Tasks to perform -
A. Decide whether each statement agrees with the editorial below. For each, answer yes or no and quote the exact words of the editorial that decide it.
(i) Malaysian consumer annual spending rose by five per cent to RM904.6 billion.
(ii) Consumption growth is still below pre-Covid-19 levels.
(iii) Many Gen Z and millennial wage earners worry about saving for retirement.
B. Please answer these questions from the editorial below, one per line.
(i) Which EPF account is proposed for expansion to cover medical insurance?
(ii) What is these wage earners' main concern?
(iii) Where does whatever is left of their monthly salaries go?

Page text -
------------------------------------------------------------------------
10 hours ago
- Business
- New Straits Times
NST Leader: Healthcare burden
Few wage earners, especially Gen Z and millennials, seem concerned about saving for retirement.
They view a nest egg as a strange concept, believing it's the the Employees Provident Fund's (EPF) responsibility.
Their main concern is current spending, not on big purchases but on daily essentials — utilities, Internet data, rent, food, clothes, transportation and family support.
Whatever little left of their monthly salaries goes towards leisurely pursuits. Even with an inflationary economy, these expenditures have bumped Malaysian consumer annual spending by five per cent, reaching RM904.6 billion, according to one study.
This heavy spending has driven consumption growth back to pre-Covid-19 levels, supported by a rebounding economy that mirrors previous consumption patterns. Apparently, this RM904.6 billion in spending is still insufficient, especially for significant expenses that monthly salaries can barely cover.
This has led to calls for the EPF to expand Account 2 for medical insurance, in addition to existing withdrawals for education, housing and healthcare.
------------------------------------------------------------------------
Data block -
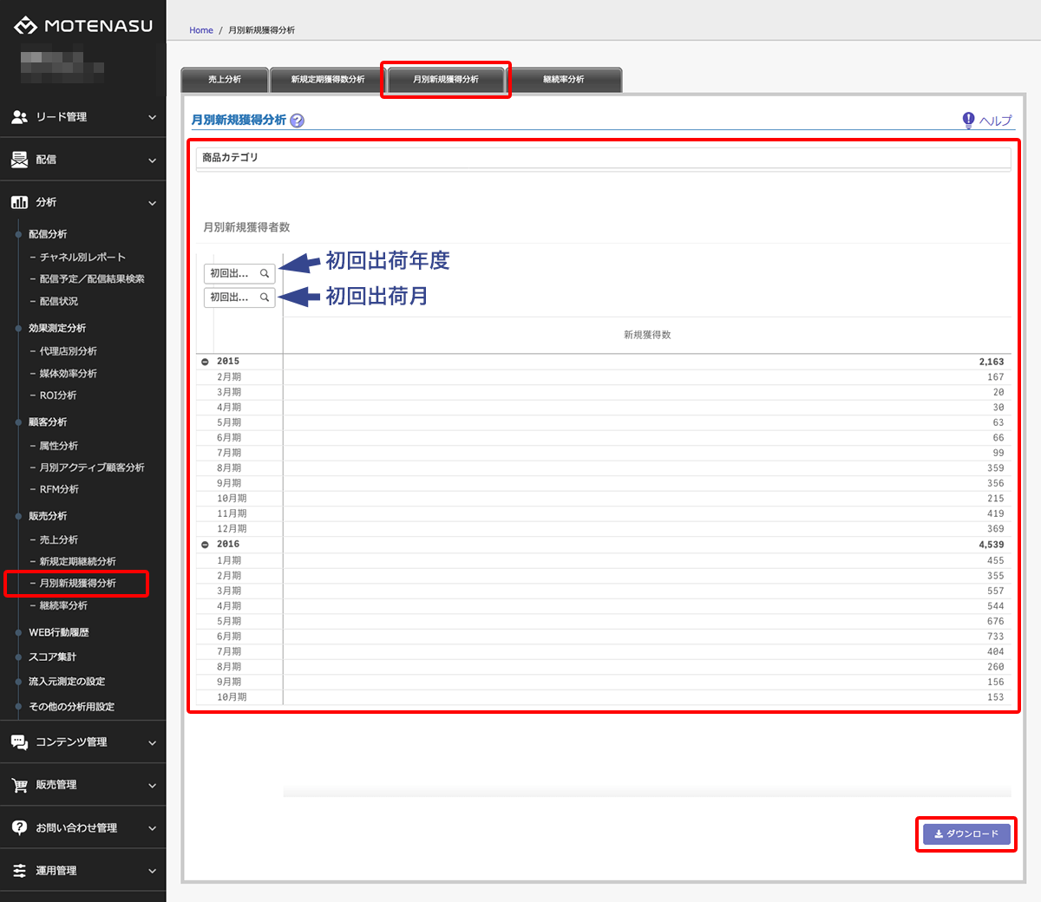Click the 分析 chart icon
Viewport: 1041px width, 902px height.
(x=19, y=202)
------------------------------------------------------------------------
Answers for the exercise -
A.
(i) Yes: "these expenditures have bumped Malaysian consumer annual spending by five per cent, reaching RM904.6 billion"
(ii) No: "This heavy spending has driven consumption growth back to pre-Covid-19 levels"
(iii) No: "Few wage earners, especially Gen Z and millennials, seem concerned about saving for retirement."

B.
(i) Account 2
(ii) Current spending on daily essentials
(iii) Leisurely pursuits